==== Provided entries

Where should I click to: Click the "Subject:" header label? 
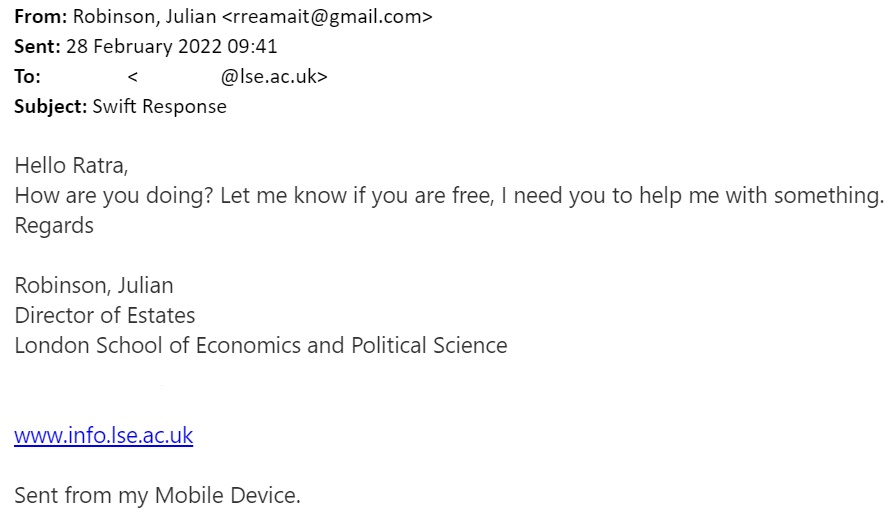[50, 106]
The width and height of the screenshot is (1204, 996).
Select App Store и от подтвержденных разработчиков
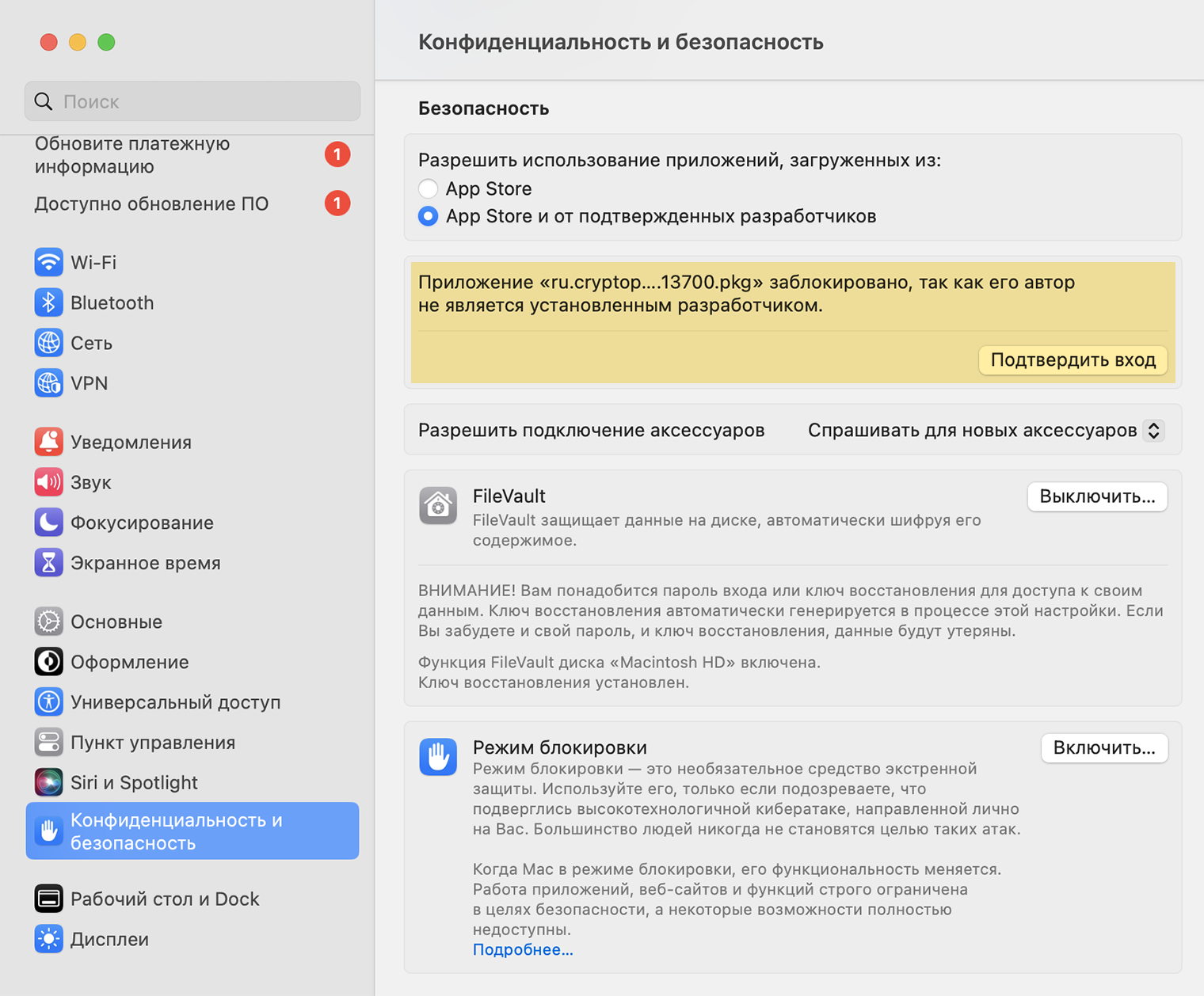tap(429, 216)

========

◆ **Problem to work on**: In your reply, please set down exactly the lines from the one containing "Select App Store" through the end of the records, with the pictures left out.

◆ **Reply to the exercise**:
Select App Store и от подтвержденных разработчиков
tap(429, 216)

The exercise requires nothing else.